MECHANISMS OF BREATHING
Breathing involves changing the intra-alveolar pressure in order to have air enter and leave the lungs. The ability to breathe depends on the pressure of air in the atmosphere and the pressure of air in the lungs. Both inspiration and expiration depend on the differences in pressure between the lungs and the atmosphere.
There are several gas laws that apply to breathing. The first is Boyle’s law, which states that, at a constant temperature, the change in volume of a container will change its pressure. As the volume is decreased the pressure is increased. There are three pressures that play a role. The first is the atmospheric pressure, which is the air pressure in the surrounding air. It is equal to 1 atmosphere or 760 millimeters of mercury. For respiration, however, the atmospheric pressure is set at zero, with positive pressures being greater than atmospheric pressure and negative pressures being less than atmospheric pressure.
The intra-alveolar pressure is the pressure of air in the alveoli. It is also called the intrapulmonary pressure. It is always equalized with the atmospheric pressure. The transpulmonary pressure is the pressure between the lungs and the pleural space. It is about 4 millimeters of mercury different from the atmospheric pressure.

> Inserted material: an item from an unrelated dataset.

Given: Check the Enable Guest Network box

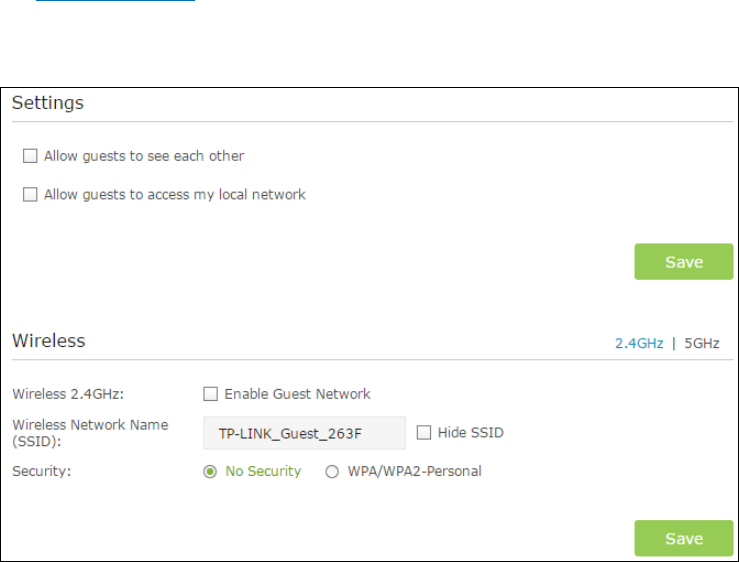Looking at the screenshot, I should [210, 394].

The intrapleural pressure is the pressure between the parietal and visceral pleura. It is negative 4 millimeters compared to the intra-alveolar pressure.
There are forces within the thorax that lead to the negative intrapleural pressure. One of these is the elasticity of the lungs themselves. This pulls the lungs away from the thoracic wall. The surface tension of the fluid in the alveolus creates an inward pull on the lung tissue. The opposing force in the lungs is the surface tension in the pleural cavity, which pulls the lungs outward. This depends on the having the right amount of fluid in the intrapleural space. Finally, the elasticity of the chest wall opposes the inward pull. The outward pull is greater than the inward pull so as to keep the lungs expanded.
Breathing depends on the contraction and relaxation of the different muscle fibers of the thorax and diaphragm, with the lungs being passive in the breathing process. The negative intrapleural pressure keeps the lungs adherent to the chest wall when breathing happens. It’s the muscle movements that allow the air to enter or leave the lungs. One of the main things that affect airflow is the resistance generated by the diameter of the airways.
The thoracic wall compliance is also a factor. This compliance is the ability of the thoracic wall to stretch under pressure. The thoracic cavity needs to expand in order for inspiration to occur and the chest wall compliance plays a big role. Things like obesity can affect thoracic wall compliance, which affects the amount of air that can get into or outside the lungs.
The basic driving force behind pulmonary ventilation is the flow of air down a pressure gradient. Air will flow into the lungs due to pressure differences between the atmospheric pressure and the intra-alveolar pressure. The air flows out for the same reason—an increased intra-alveolar pressure versus the atmospheric pressure.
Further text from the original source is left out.